Mimarlar Odası’ndan Mücella Yapıcı, 20 yıl önce Emek Sineması’nın Kültür Bakanlığı’nca korunduğunu hatırlatarak "Orada otopark yapılmasına dahi izin verilmiyordu. Bugün Kültür Bakanlığı utanmadan sıkılmadan yıkıyoruz diyor. İyileştirme projelerine gidilmeden direkt yıkıma gittiler" dedi.
"Kültürel varlık denmeli"
Yöntemen Erden Kıral, “Yapılacak olan binanın aşağısına vitrinler ve dükkanlar koyacaklar. Buradan da ticaretin kültüre olan üstünlüğünü anlıyoruz. Oysa kültür ticaretin önünde olmalıdır” dedi.
Konuşmalar tartışma şeklinde devam ederken söz alan İstanbul Teknik Üniversitesi öğretim üyesi Prof. Dr. Cevat Erdil, Emek Sineması’nın kültürel varlık olarak adlandırılması gerektiğini belirtti.

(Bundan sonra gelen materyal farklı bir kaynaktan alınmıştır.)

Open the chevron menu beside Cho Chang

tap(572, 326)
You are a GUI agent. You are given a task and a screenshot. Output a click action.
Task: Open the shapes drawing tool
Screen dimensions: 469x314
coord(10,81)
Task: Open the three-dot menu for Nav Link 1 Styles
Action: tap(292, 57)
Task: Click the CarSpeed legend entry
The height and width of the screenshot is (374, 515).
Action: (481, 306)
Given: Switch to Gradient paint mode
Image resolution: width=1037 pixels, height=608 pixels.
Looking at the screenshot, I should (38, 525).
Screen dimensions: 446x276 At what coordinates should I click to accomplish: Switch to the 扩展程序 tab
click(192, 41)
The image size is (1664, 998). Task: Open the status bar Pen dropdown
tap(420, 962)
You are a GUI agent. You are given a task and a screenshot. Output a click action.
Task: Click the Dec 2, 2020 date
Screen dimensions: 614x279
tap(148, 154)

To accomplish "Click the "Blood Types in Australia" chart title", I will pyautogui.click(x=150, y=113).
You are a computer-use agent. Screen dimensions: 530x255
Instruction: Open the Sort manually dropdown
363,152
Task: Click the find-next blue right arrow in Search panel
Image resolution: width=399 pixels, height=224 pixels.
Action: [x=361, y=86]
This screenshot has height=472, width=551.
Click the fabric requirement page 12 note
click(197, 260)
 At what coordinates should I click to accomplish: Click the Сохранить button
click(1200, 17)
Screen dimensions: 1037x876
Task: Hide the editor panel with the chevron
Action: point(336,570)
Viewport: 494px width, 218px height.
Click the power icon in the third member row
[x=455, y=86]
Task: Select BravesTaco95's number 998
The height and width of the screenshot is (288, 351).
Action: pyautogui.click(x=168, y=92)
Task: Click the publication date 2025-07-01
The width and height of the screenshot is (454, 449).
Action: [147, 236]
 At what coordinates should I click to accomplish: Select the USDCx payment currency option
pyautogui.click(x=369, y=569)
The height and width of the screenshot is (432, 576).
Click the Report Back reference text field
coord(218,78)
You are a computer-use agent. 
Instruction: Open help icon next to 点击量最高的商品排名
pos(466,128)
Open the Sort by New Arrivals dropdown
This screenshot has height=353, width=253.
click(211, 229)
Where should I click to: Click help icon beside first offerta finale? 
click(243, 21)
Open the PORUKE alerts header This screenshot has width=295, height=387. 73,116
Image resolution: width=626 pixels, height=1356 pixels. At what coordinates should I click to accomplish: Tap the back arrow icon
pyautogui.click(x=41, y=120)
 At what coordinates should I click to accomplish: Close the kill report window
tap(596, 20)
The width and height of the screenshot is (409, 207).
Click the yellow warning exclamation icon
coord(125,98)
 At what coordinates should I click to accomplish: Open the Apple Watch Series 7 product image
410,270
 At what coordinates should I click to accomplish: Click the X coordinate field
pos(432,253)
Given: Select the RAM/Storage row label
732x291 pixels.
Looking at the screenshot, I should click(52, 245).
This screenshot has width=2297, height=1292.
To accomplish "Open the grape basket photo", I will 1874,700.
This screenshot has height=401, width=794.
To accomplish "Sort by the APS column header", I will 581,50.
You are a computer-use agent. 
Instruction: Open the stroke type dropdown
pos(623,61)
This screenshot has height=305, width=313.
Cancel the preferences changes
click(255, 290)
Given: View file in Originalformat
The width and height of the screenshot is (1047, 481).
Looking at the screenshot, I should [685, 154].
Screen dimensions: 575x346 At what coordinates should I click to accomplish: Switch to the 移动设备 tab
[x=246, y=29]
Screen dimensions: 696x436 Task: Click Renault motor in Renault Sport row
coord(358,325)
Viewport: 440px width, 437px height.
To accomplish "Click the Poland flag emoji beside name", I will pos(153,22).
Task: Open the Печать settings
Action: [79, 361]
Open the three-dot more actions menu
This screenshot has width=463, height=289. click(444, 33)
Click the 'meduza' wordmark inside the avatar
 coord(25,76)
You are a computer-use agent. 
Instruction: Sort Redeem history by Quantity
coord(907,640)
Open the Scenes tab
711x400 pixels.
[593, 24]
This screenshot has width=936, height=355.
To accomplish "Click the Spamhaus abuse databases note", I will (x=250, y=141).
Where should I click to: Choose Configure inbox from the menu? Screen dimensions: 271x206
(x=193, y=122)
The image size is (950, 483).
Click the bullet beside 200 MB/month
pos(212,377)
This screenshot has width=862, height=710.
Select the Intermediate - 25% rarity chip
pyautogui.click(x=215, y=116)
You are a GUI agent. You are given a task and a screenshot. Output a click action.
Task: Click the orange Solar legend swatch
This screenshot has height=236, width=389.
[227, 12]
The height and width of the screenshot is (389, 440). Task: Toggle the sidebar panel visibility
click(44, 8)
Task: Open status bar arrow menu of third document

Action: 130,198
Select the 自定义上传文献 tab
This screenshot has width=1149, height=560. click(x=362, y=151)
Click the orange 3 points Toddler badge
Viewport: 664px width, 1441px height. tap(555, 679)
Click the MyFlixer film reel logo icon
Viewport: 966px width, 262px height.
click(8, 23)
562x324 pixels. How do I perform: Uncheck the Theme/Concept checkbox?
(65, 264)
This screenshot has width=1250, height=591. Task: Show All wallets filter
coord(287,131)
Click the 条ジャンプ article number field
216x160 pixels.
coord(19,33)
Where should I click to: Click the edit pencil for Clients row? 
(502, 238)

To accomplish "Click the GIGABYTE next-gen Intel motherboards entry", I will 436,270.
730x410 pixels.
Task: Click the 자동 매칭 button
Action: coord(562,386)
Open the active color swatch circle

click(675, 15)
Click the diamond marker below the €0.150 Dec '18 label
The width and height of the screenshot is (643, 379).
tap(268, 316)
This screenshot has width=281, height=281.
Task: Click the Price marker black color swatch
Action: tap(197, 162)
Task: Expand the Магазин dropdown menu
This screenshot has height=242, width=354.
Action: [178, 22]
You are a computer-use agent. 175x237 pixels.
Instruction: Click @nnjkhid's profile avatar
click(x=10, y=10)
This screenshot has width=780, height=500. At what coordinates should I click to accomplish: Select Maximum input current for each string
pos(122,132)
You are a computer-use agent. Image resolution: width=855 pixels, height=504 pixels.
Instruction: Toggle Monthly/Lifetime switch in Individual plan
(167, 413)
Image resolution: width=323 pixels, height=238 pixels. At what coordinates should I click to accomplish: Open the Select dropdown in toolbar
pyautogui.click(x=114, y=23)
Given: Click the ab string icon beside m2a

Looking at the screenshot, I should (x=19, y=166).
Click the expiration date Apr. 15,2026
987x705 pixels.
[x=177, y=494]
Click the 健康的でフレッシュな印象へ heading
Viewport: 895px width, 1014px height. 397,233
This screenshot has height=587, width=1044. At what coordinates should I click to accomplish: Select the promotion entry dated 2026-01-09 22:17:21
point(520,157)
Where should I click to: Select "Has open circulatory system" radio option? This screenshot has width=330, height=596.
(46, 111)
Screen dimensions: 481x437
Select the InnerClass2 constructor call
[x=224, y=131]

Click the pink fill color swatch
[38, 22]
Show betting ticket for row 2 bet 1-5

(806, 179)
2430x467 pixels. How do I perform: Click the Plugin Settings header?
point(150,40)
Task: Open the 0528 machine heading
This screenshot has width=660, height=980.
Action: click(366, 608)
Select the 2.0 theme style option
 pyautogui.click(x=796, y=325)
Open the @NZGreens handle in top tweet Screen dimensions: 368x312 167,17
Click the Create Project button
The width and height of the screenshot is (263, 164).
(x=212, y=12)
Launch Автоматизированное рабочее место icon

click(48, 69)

“Bir zamanlar eserdi sonra tarihi eser daha sonra da anıt dedik. Kültür Bakanlığı buna kültür kelimesini ekledi ve kültürel miras denildi. Kültürel miras denildiğinde ben miras kelimesinden miras yedi anlıyorum. Adından da anlaşılacağı gibi mirası yemeye çalışıyorlar. Yabancılar ise kültürel emanet derler ve onlar emanete hıyanet etmezler. Ben ise kültürel varlık diyorum çünkü onlar da bizim gibi sizin gibi yaşayan varlıklardır.”
Toplantıya oyuncu Ahmet Rıfat Şungör, yönetmen Pelin Esmer, oyuncu Enis Köstepen da katıldı. (ZA/NV)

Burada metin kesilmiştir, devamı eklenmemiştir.